Results on the Fly: In-class surveys using Google Docs
Taught by: Paul Ruud
What is the course in which you use instructional technologies about? Tell us about its origin, goals and objectives.I use instructional technologies in several courses, but especially in a course introducing probability and statistics. This course is required for all majors in Economics, but students from other majors also take it because probability and statistics are fundamental to interpreting observations in many fields.
A basic goal of the course is to lead students to see how one might view a sample of data as only one instance of a repeatable experiment. The results of the experiment cannot be known exactly in advance and, even after conducting the experiment, the results of repeating the experiment cannot be anticipated precisely. Nevertheless, there are such underlying characteristics as probabilities that one can investigate.
Because the experimental data could have been different, statistics provides formal ways to account for the inherent uncertainty that is always present. Without statistics, we tend to ascribe too much precision to experimental results.
What were the technologies used and how did they change or enhance your course?
I use several technologies, including a course website, spreadsheet software, a tablet microcomputer and display for lectures, and Google Docs, a free web-based word processor and spreadsheet technology. Google Docs makes it possible to conduct in-class surveys and experiments so that the results produced by individual students appear on a display at the front of the classroom as the results occur.
My application of Google Docs is novel but straight forward.

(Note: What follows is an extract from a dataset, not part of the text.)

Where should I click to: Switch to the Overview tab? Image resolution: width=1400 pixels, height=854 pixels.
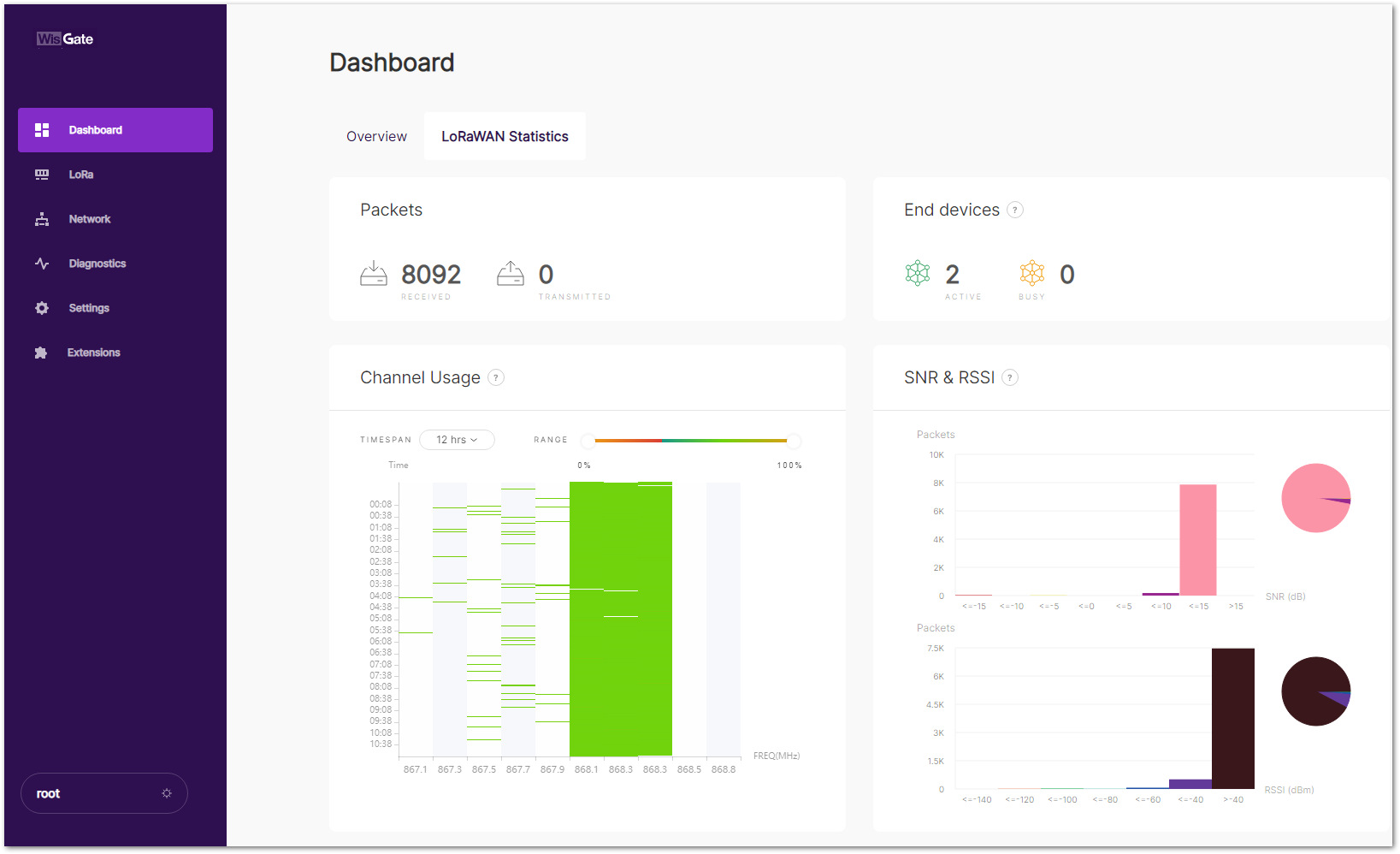point(376,135)
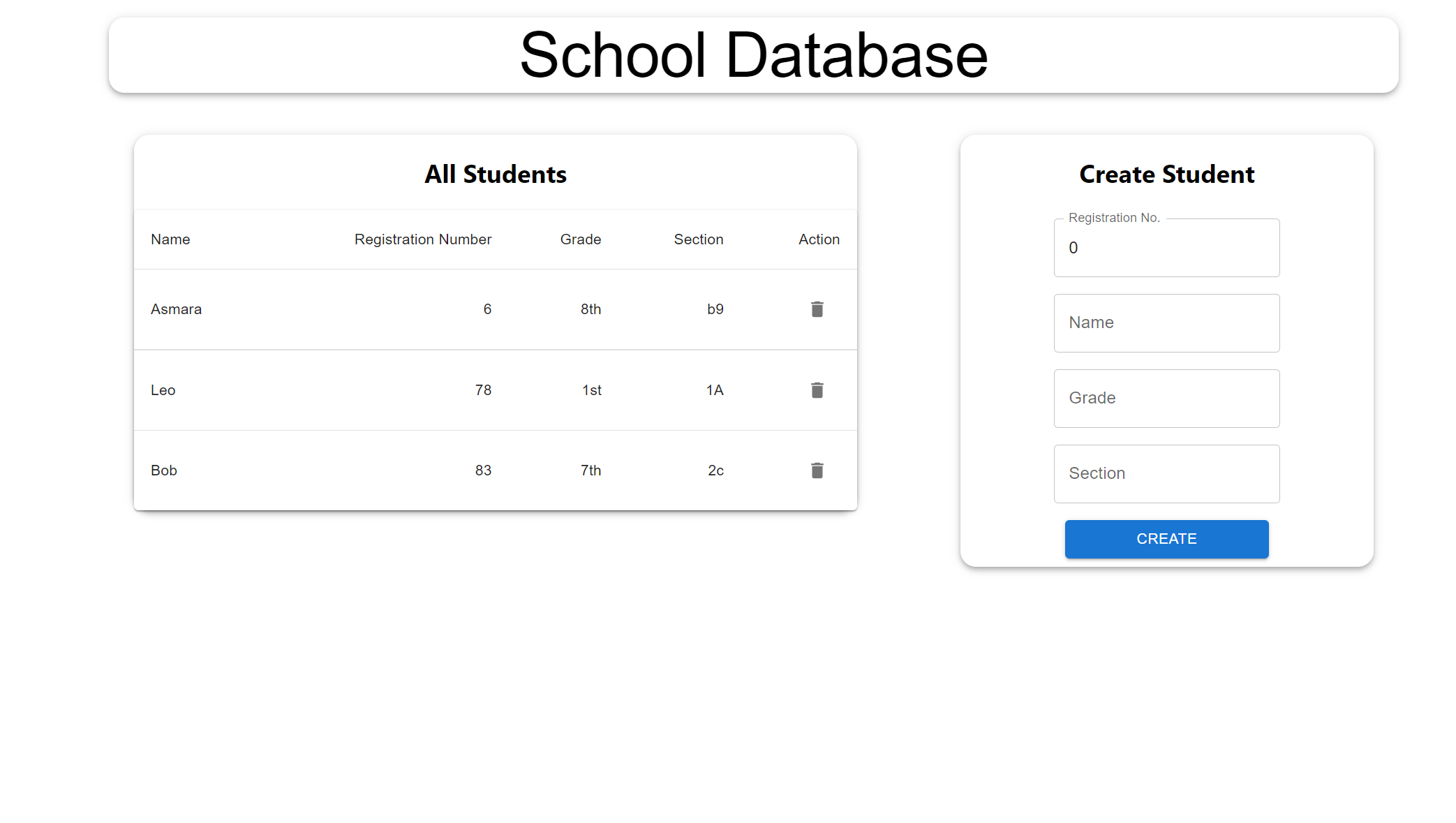Click the Grade input field
Screen dimensions: 1456x823
pos(1166,398)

Students come to class with notebook computers and connect to the internet through our campus-wide wireless network. I email a survey to them, which they complete and return in class. Each response appears instantaneously in a spreadsheet which I project onto a classroom display. Thus, all the components of this application are already available and no additional equipment or software is needed.
The Student Response
How have your students responded to your use of this technology?

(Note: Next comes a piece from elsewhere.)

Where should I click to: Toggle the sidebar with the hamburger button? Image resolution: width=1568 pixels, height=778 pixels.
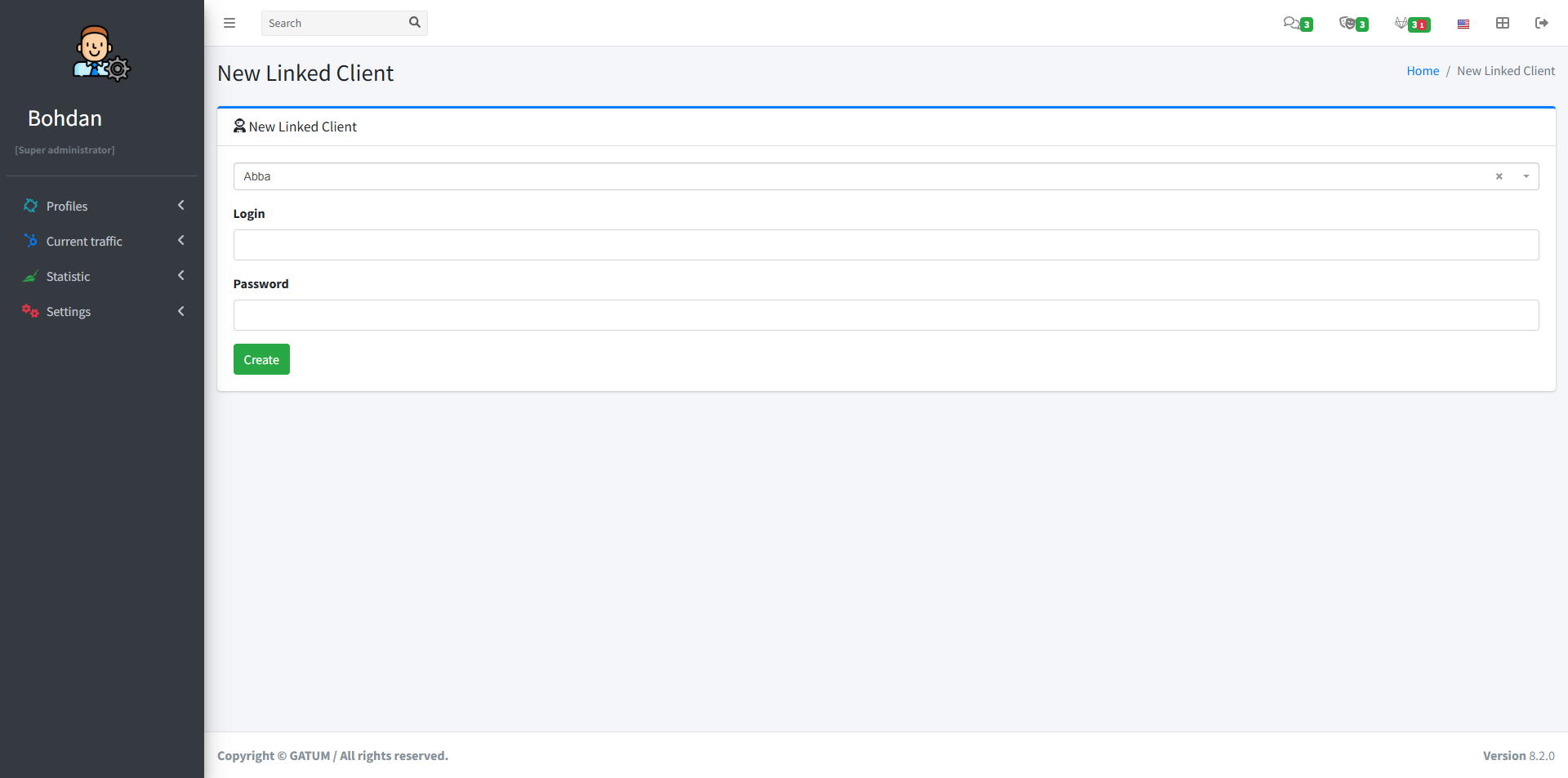229,23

Students enjoy watching the results unfold. The process is a tangible experience of uncertainty about what the data will be and, therefore, the random character of experimental outcomes. That in turn underscores the uncertainty in statistical inferences.

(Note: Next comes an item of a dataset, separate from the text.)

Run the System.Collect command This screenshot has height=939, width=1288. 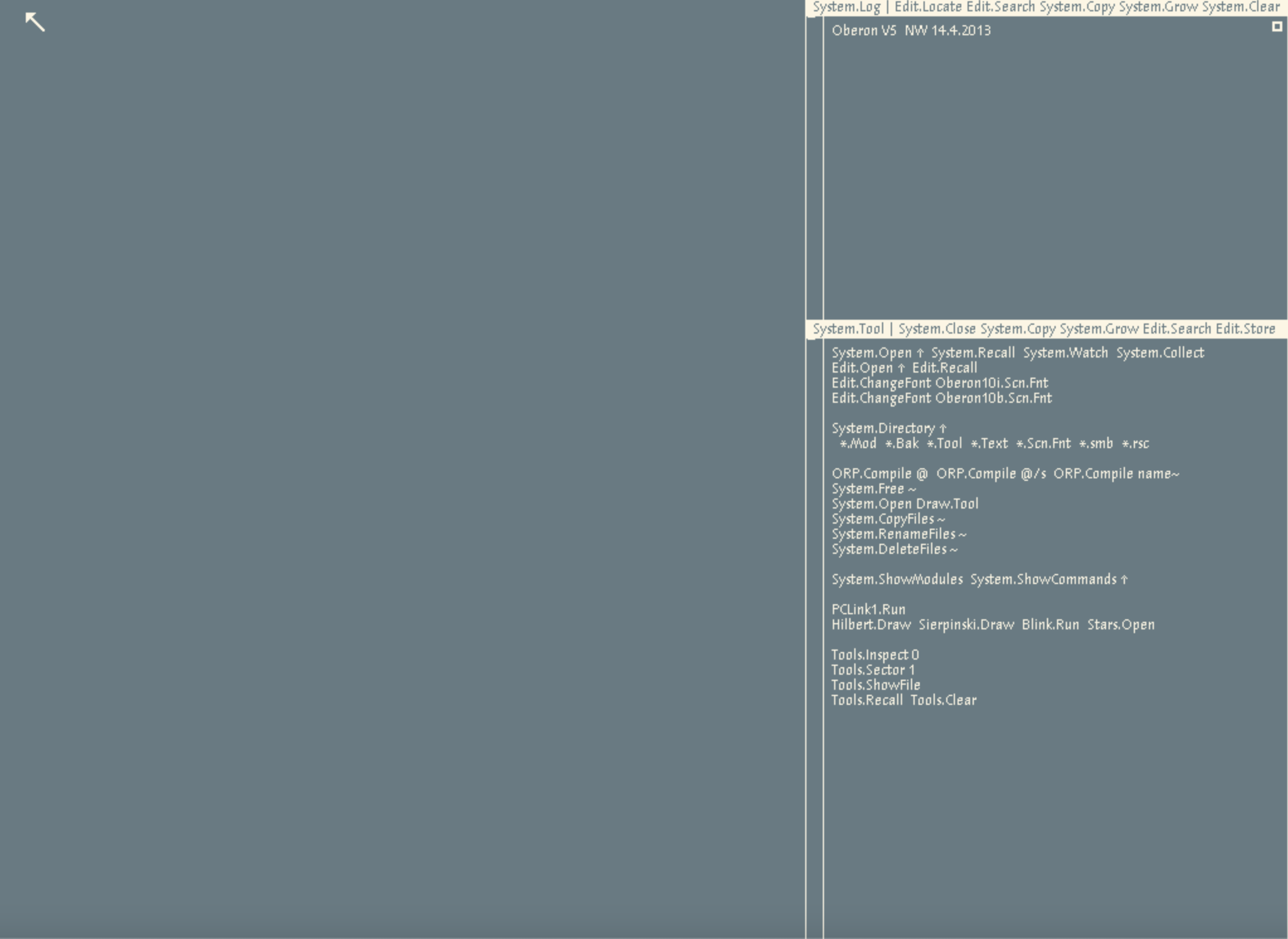point(1160,353)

What were the challenges you faced when teaching this course?
This course is required for many students and the material can be counter-intuitive and technical. We are all notoriously incaccurate at assessing probabilities or recognizing randomness. The modern conception of probability rests upon set theory, which can be about as stimulating as balancing your checking account. Statistical methods of inference often appear mechanical.
What new directions would you like to explore with technology in your teaching?
I hope to enhance the in-class experiments by adding graphical displays of the data that change as the data comes in. A key idea is that like individual experimental outcomes, the statistics that summarize those experimental outcomes are random. The display of this characteristic is more powerful with graphical visualization than with tables of numbers.
I am considering the surveys to poll the students' understanding during a lecture. This is a technique employed with specialized hardware that can be carried out with the network and microcomputers that are already in hand. The responses are anonymous so that students can answer questions freely, without concern about the impression that they are creating for the teacher or their classmates. So it gives the instructor an opportunity to quickly obtain candid responses to questions about comprehension.